It was inspired by his participation in the Kinder trespass, a protest by the urban Young Communist League of Manchester, and was the work that began MacColl's career as a singer-songwriter.
The 'ramblers', led by Benny Rothman, walked from Bowden Bridge Quarry, near Hayfield, to climb the hill called Kinder Scout in the Derbyshire Peak District on 24 April 1932.
[3][4] What MacColl did not know was that the protest was to have a powerful long-term effect, leading to improved access to the countryside in the shape of national parks (from 1949), long-distance footpaths starting with the Pennine Way (opened in 1965) and various forms of the desired 'right to roam' (such as with the CRoW Act, 2000).

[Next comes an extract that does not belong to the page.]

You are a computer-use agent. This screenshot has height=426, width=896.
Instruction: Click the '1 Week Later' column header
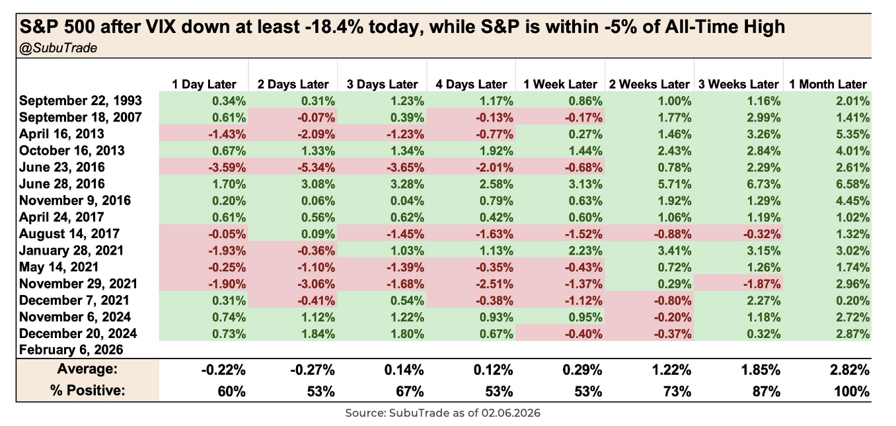click(x=560, y=84)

[5] "The Manchester Rambler", written in 1932 not long after the Kinder trespass and inspired by that event, was MacColl's first important song, according to Harker,[3] who argues that it "marks a departure from the [singer's] leaden-footed and slogan-heavy juvenilia".
The lyrics are suitably comical on the confrontation between the ramblers and the gamekeepers in the style of musical theatre, argues Harker, with lines such as "He called me a louse and said 'Think of the grouse'".
[15] The Oxford Dictionary of National Biography writes of MacColl that "One of his first and finest protest songs, ‘The Manchester Rambler’, dealt with the ‘mass trespass’ campaigns of the 1930s, in which hikers fought pitched battles with gamekeepers when they invaded privately owned grouse moors.
"[16] The Encyclopaedia of Contemporary British Culture describes MacColl as "a crucial figure" in the folk revival of the 1950s and 1960s, and names "The Manchester Rambler" as one of his "more famous songs".
[19] The British Mountaineering Council's booklet issued in 2012 to commemorate 80 years of the Kinder mass trespass reproduced the lyrics of "The Manchester Rambler" in full.